Axl tyrosine kinase is a putative driver of diverse cellular processes that are critical for the development, growth, and spread of tumors. It is a promising therapeutic target for cancer therapy. VEGFR2 is a primary responder to vascular endothelial growth factor signal, and thereby regulates endothelial migration and proliferation. High throughput screening identified a dual Axl/VEGF-R2 inhibitor, R916562. The IC50s are 36 and 24 nM, respectively.

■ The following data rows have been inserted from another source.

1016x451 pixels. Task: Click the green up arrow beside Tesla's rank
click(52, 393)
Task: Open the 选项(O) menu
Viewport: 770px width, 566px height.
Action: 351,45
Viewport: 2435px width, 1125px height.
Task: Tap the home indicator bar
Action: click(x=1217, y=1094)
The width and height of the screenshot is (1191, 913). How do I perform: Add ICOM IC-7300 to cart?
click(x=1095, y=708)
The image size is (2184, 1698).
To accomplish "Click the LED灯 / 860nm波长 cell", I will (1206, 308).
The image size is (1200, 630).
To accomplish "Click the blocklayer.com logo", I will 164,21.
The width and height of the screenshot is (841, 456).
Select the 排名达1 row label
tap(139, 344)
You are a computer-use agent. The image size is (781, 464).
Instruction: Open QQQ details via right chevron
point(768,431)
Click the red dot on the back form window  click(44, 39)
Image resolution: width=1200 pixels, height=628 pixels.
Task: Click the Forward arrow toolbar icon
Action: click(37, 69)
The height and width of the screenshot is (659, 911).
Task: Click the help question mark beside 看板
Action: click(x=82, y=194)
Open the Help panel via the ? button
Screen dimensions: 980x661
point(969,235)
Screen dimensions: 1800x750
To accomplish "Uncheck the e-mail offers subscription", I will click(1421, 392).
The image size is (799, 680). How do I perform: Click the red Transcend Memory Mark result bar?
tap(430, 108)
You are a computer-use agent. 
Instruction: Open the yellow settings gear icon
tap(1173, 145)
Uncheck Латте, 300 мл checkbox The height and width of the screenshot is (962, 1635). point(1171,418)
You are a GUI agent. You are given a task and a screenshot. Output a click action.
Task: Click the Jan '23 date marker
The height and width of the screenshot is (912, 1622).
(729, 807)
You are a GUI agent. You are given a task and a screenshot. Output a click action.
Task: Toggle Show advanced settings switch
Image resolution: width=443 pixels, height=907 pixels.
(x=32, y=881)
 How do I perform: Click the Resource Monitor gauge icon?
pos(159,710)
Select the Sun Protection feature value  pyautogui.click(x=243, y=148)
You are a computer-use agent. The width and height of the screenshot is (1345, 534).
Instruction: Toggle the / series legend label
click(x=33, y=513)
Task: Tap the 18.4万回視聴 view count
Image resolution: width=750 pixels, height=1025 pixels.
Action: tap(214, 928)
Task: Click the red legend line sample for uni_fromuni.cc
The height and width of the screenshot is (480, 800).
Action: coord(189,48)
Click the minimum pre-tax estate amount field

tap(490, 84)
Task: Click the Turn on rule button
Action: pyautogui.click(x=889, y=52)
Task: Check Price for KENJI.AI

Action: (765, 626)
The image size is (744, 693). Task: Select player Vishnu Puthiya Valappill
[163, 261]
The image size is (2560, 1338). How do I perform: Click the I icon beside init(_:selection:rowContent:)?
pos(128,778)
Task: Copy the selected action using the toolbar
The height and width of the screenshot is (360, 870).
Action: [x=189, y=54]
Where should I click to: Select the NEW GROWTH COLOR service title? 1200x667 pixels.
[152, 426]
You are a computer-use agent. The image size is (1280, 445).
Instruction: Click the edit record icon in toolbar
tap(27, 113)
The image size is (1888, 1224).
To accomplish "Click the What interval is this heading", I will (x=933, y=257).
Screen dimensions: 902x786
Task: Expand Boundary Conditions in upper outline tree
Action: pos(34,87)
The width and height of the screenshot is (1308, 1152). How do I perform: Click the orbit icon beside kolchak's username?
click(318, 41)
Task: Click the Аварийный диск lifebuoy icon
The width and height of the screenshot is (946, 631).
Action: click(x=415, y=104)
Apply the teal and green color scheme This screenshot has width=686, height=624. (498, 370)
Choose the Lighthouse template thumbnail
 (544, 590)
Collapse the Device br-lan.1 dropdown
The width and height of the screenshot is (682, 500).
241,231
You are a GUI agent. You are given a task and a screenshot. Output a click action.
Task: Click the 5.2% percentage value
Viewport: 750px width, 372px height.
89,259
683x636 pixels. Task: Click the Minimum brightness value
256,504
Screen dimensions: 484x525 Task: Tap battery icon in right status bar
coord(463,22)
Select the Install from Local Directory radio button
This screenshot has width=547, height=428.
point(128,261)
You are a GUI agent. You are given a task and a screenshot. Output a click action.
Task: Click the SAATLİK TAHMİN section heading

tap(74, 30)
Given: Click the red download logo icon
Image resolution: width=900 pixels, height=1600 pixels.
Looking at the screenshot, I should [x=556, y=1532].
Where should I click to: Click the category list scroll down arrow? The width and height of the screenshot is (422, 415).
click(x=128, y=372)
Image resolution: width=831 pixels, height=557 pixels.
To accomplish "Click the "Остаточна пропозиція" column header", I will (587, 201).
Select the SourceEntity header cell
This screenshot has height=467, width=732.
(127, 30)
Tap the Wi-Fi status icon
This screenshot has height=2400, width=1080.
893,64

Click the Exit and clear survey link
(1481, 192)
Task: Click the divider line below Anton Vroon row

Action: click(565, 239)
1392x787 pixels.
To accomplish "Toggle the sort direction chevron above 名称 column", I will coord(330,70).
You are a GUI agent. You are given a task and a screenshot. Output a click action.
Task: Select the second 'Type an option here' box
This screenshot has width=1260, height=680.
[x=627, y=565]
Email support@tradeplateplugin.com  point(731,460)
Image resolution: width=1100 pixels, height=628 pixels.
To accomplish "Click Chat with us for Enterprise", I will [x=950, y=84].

In addition, R916562 exhibits anti-tumor activity in human breast cancer xenograft model. The treatment at 85 mg/kg orally b.i.d for 21 days results in statistically significant tumor growth inhibition (TGI) of 69%. The TGI is 83% at 125 mg/kg orally b.i. d for 21 days. Comparably, the positive control Sunitinib, results in 84% TGI given once daily at 80 mg/kg.

Moreover, R916562 is effective in the Caki-1 human renal carcinoma xenograft model. The TGI was 80% using 85 mg/kg b.i.d R916562, comparable to 85% TGI with Sunitinib (80 mg/kg, once daily) in this model.

Finally, in a mouse corneal micropocket, R916562 showed 73% reduction in fibroblast growth factor–induced neovascularization at a dose of 100 mg/kg. The anti-angiogenic effect was also comparable to that of the positive control Sunitinib (78% reduction at 80 mg/kg).

To conclude, R916562 could be a potential anti-angiogenic and anti-metastatic drug for cancer chemotherapy. By targeting multiple biological pathways involved with angiogenesis and tumorogenesis, the dual Axl/VEGF inhibitors might be very effective oncology therapeutics.